◆ Exercise A: According to the Tektite passage, which two organizations jointly supported the program?
◆ Exercise B: Rewrite the Tektite passage starting at "Beyond occasioning the" and ending at "information and environment.", swapping "surveillance" for "monitoring".

*** Extract provided

About


Named after extraterrestrial stones that crashed into the earth’s crust and ocean floors, Tektite linked outer space to oceanic depths: a man-in-sea program that mirrored the nation’s spaceflight program. Jointly supported by NASA and the U.S. Navy, America’s aquanauts lived and worked in a novel underwater research station built by the General Electric Corporation, conducting historic dives and oceanographic research during the height of the Space Race.


Tektite Revisited takes as its starting point—but by no means its conclusion—the agency’s Apollo-era foray into space station design and underwater architecture. At the conceptual core of the current project is a story about a futuristic aquatic habitat: its genesis in the late 1960s at the height of the Apollo era; its deployment atop the ruins of a former sugar plantation in the remote Caribbean at the dawn of the 1970s; and its eventual demise in California during the 1980s—a period of financial austerity and increasing homelessness.

Beyond occasioning the first critical re-examination of NASA’s forgotten underwater research program, Tektite Revisited functions as an extended meditation on what it means to inhabit a given space. The project regards the promise (and limits) of utopian architecture in order to examine a broader debate about data, surveillance, and qualitative approaches to understanding human experience— and considers how Cold War-era paradigms of knowledge production continue to attenuate our relationships to information and environment.

******
*** Given information

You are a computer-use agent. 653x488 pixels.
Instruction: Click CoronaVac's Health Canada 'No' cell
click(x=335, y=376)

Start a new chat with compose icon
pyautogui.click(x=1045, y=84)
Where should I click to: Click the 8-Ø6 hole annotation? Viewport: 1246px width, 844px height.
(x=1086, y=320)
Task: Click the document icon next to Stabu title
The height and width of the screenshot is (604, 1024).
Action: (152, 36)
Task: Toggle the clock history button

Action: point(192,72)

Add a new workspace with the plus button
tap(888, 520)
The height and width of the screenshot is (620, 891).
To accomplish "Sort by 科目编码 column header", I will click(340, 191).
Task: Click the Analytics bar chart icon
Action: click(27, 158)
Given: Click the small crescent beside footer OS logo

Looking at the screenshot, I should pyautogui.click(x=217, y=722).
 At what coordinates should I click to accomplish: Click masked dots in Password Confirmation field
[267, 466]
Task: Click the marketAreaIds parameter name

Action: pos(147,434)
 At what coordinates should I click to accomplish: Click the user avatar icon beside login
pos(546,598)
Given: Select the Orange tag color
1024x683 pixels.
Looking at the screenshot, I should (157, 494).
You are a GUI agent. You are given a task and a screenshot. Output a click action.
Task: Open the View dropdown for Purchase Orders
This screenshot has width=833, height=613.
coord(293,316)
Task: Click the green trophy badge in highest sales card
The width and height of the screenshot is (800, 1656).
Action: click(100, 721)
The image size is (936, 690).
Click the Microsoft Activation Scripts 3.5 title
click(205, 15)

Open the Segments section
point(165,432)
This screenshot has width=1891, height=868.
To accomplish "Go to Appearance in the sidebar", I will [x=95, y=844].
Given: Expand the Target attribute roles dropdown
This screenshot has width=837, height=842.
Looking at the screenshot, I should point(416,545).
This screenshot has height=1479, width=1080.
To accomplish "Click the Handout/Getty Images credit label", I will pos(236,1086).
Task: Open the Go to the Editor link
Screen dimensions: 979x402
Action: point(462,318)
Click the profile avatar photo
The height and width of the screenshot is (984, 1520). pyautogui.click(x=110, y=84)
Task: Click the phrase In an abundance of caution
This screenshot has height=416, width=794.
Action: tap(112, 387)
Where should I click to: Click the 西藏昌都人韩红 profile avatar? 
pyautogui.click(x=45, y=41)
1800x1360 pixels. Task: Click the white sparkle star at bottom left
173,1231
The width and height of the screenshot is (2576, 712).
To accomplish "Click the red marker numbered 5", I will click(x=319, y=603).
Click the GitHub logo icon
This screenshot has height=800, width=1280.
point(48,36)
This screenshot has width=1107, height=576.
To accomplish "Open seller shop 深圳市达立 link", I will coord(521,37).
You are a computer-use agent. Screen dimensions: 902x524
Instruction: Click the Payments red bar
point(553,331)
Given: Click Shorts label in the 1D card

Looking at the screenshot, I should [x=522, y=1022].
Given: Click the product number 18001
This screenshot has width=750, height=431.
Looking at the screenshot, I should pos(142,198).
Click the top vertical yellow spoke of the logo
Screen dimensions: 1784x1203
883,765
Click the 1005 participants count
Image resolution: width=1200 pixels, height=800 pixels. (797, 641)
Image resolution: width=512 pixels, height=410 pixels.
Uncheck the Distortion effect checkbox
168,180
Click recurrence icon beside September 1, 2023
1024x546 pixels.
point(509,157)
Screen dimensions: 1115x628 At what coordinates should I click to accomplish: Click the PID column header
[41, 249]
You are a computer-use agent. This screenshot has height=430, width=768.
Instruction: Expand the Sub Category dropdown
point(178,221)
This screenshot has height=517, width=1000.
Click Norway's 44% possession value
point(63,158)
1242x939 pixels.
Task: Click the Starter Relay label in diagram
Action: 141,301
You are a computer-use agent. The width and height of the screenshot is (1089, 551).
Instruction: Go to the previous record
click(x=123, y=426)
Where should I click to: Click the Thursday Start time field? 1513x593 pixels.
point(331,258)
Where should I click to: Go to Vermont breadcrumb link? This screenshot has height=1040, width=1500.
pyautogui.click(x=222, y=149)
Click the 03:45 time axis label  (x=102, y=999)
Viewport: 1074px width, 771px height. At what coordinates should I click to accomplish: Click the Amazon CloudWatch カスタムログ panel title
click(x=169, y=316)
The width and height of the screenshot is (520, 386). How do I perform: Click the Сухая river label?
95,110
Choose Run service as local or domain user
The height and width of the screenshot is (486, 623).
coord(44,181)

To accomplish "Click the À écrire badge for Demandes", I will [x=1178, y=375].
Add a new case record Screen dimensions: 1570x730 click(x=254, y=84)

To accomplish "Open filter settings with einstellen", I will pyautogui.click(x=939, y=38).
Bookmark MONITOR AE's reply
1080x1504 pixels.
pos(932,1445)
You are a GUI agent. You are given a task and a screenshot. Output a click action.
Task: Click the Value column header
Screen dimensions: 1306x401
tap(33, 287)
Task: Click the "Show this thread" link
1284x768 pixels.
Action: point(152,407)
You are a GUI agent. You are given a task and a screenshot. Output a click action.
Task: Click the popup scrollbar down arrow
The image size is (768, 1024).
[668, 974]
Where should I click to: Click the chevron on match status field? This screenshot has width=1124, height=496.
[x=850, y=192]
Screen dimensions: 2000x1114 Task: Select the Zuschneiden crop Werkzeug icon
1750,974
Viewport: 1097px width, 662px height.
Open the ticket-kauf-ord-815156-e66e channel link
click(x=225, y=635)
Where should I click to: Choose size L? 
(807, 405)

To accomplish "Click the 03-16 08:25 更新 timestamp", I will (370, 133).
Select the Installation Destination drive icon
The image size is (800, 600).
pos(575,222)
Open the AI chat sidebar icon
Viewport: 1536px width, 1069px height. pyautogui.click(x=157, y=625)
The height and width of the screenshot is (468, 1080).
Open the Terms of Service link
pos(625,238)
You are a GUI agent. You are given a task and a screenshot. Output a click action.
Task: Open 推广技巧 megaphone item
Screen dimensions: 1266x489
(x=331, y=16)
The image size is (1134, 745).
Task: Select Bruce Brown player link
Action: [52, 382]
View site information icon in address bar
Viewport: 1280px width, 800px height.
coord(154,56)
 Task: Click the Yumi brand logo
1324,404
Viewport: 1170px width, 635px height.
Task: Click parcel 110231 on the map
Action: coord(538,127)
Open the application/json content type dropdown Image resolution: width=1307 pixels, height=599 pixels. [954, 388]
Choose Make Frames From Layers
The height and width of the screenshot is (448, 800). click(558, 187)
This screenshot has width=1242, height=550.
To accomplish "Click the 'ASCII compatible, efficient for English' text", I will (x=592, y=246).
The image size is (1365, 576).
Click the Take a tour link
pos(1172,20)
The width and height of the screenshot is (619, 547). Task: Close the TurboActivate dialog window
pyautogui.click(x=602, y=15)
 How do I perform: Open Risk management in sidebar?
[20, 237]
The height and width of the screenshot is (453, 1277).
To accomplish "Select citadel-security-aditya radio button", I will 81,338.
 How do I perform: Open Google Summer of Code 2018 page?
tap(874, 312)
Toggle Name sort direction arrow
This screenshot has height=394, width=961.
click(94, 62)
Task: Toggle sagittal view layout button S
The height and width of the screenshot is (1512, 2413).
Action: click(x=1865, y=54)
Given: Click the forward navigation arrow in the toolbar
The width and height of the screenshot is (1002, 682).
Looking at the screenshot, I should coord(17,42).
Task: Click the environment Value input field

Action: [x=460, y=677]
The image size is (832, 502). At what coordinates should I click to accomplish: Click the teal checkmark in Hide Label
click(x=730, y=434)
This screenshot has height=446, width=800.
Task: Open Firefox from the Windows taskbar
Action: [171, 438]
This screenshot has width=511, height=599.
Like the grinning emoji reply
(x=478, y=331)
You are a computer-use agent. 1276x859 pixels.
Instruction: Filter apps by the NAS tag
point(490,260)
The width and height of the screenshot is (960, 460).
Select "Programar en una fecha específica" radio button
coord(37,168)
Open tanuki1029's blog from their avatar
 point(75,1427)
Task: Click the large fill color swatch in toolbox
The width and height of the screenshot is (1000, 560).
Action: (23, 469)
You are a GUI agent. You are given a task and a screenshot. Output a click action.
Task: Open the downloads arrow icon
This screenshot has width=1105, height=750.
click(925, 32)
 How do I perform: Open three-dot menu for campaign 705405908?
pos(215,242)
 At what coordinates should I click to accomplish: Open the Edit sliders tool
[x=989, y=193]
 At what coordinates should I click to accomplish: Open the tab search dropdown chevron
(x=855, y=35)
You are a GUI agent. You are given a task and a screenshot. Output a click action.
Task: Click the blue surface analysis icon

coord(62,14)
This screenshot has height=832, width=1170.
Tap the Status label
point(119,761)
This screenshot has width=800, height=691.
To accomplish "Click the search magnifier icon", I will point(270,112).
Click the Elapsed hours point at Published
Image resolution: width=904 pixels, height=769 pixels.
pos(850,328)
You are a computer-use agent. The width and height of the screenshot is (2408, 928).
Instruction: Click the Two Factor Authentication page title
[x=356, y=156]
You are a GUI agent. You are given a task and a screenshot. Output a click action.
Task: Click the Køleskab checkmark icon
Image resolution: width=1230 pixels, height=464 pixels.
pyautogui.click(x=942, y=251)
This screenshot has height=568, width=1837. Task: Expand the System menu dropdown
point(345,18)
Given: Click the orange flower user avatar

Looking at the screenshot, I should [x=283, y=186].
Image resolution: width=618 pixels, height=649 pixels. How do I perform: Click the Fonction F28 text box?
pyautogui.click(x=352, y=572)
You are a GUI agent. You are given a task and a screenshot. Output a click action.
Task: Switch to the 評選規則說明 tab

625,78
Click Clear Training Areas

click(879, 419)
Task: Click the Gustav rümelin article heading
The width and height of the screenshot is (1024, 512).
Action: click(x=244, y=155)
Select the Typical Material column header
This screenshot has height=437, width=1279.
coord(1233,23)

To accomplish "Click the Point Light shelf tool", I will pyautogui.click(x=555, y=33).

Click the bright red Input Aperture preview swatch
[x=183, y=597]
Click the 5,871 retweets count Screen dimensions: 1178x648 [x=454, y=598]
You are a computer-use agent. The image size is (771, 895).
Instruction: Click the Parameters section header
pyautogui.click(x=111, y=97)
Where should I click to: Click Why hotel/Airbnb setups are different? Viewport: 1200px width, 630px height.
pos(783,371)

******

◆ Your solution A: NASA and the U.S. Navy

◆ Your solution B:
Beyond occasioning the first critical re-examination of NASA’s forgotten underwater research program, Tektite Revisited functions as an extended meditation on what it means to inhabit a given space. The project regards the promise (and limits) of utopian architecture in order to examine a broader debate about data, monitoring, and qualitative approaches to understanding human experience— and considers how Cold War-era paradigms of knowledge production continue to attenuate our relationships to information and environment.